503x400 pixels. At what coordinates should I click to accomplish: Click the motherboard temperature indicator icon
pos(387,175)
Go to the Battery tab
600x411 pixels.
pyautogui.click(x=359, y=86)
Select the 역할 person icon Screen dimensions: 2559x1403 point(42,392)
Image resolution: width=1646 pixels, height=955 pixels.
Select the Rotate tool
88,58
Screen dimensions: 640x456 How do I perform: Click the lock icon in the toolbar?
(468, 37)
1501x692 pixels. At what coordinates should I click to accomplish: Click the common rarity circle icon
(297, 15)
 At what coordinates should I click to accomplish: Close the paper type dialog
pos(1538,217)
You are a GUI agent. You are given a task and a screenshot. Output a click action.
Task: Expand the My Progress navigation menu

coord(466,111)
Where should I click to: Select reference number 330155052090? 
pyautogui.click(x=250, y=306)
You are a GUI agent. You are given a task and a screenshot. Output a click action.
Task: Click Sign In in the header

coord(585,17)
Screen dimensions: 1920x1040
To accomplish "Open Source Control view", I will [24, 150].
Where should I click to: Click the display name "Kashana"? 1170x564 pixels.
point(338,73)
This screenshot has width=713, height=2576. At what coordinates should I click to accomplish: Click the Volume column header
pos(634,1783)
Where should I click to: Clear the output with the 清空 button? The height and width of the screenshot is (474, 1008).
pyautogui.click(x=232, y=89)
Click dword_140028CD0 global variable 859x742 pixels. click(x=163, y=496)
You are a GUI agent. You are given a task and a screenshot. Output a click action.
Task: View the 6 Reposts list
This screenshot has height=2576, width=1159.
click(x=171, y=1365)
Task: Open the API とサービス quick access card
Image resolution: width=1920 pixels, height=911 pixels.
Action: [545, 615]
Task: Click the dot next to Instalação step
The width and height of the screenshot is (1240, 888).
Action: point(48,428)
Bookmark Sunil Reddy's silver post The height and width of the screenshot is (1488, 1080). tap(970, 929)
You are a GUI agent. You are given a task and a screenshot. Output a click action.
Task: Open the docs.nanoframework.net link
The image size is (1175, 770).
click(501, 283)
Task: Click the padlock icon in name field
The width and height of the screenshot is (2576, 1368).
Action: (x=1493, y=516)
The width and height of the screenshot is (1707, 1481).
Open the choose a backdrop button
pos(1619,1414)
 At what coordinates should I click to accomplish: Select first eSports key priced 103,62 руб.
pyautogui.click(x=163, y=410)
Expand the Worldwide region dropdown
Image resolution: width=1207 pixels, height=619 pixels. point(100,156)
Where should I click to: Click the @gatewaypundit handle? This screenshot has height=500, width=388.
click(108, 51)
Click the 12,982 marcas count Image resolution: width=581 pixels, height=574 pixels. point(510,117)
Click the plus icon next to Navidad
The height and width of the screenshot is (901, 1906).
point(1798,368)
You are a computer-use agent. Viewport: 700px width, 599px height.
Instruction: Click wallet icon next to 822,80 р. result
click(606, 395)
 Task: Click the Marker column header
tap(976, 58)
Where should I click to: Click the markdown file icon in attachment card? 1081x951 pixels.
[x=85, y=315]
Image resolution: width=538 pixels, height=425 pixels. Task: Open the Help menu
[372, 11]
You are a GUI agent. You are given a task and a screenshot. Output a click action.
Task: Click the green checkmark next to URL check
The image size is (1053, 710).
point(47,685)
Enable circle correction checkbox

Goal of the exercise: Reproduce the data in full, exactly.

Output of the task:
503x400 pixels. At what coordinates should I click to accomplish: Click the motherboard temperature indicator icon
pos(387,175)
Go to the Battery tab
600x411 pixels.
pyautogui.click(x=359, y=86)
Select the 역할 person icon Screen dimensions: 2559x1403 point(42,392)
Image resolution: width=1646 pixels, height=955 pixels.
Select the Rotate tool
88,58
Screen dimensions: 640x456 How do I perform: Click the lock icon in the toolbar?
(468, 37)
1501x692 pixels. At what coordinates should I click to accomplish: Click the common rarity circle icon
(297, 15)
 At what coordinates should I click to accomplish: Close the paper type dialog
pos(1538,217)
You are a GUI agent. You are given a task and a screenshot. Output a click action.
Task: Expand the My Progress navigation menu

coord(466,111)
Where should I click to: Select reference number 330155052090? 
pyautogui.click(x=250, y=306)
You are a GUI agent. You are given a task and a screenshot. Output a click action.
Task: Click Sign In in the header

coord(585,17)
Screen dimensions: 1920x1040
To accomplish "Open Source Control view", I will [24, 150].
Where should I click to: Click the display name "Kashana"? 1170x564 pixels.
point(338,73)
This screenshot has width=713, height=2576. At what coordinates should I click to accomplish: Click the Volume column header
pos(634,1783)
Where should I click to: Clear the output with the 清空 button? The height and width of the screenshot is (474, 1008).
pyautogui.click(x=232, y=89)
Click dword_140028CD0 global variable 859x742 pixels. click(x=163, y=496)
You are a GUI agent. You are given a task and a screenshot. Output a click action.
Task: View the 6 Reposts list
This screenshot has height=2576, width=1159.
click(x=171, y=1365)
Task: Open the API とサービス quick access card
Image resolution: width=1920 pixels, height=911 pixels.
Action: [545, 615]
Task: Click the dot next to Instalação step
The width and height of the screenshot is (1240, 888).
Action: point(48,428)
Bookmark Sunil Reddy's silver post The height and width of the screenshot is (1488, 1080). tap(970, 929)
You are a GUI agent. You are given a task and a screenshot. Output a click action.
Task: Open the docs.nanoframework.net link
The image size is (1175, 770).
click(501, 283)
Task: Click the padlock icon in name field
The width and height of the screenshot is (2576, 1368).
Action: (x=1493, y=516)
The width and height of the screenshot is (1707, 1481).
Open the choose a backdrop button
pos(1619,1414)
 At what coordinates should I click to accomplish: Select first eSports key priced 103,62 руб.
pyautogui.click(x=163, y=410)
Expand the Worldwide region dropdown
Image resolution: width=1207 pixels, height=619 pixels. point(100,156)
Where should I click to: Click the @gatewaypundit handle? This screenshot has height=500, width=388.
click(108, 51)
Click the 12,982 marcas count Image resolution: width=581 pixels, height=574 pixels. point(510,117)
Click the plus icon next to Navidad
The height and width of the screenshot is (901, 1906).
point(1798,368)
You are a computer-use agent. Viewport: 700px width, 599px height.
Instruction: Click wallet icon next to 822,80 р. result
click(606, 395)
 Task: Click the Marker column header
tap(976, 58)
Where should I click to: Click the markdown file icon in attachment card? 1081x951 pixels.
[x=85, y=315]
Image resolution: width=538 pixels, height=425 pixels. Task: Open the Help menu
[372, 11]
You are a GUI agent. You are given a task and a screenshot. Output a click action.
Task: Click the green checkmark next to URL check
The image size is (1053, 710).
point(47,685)
Enable circle correction checkbox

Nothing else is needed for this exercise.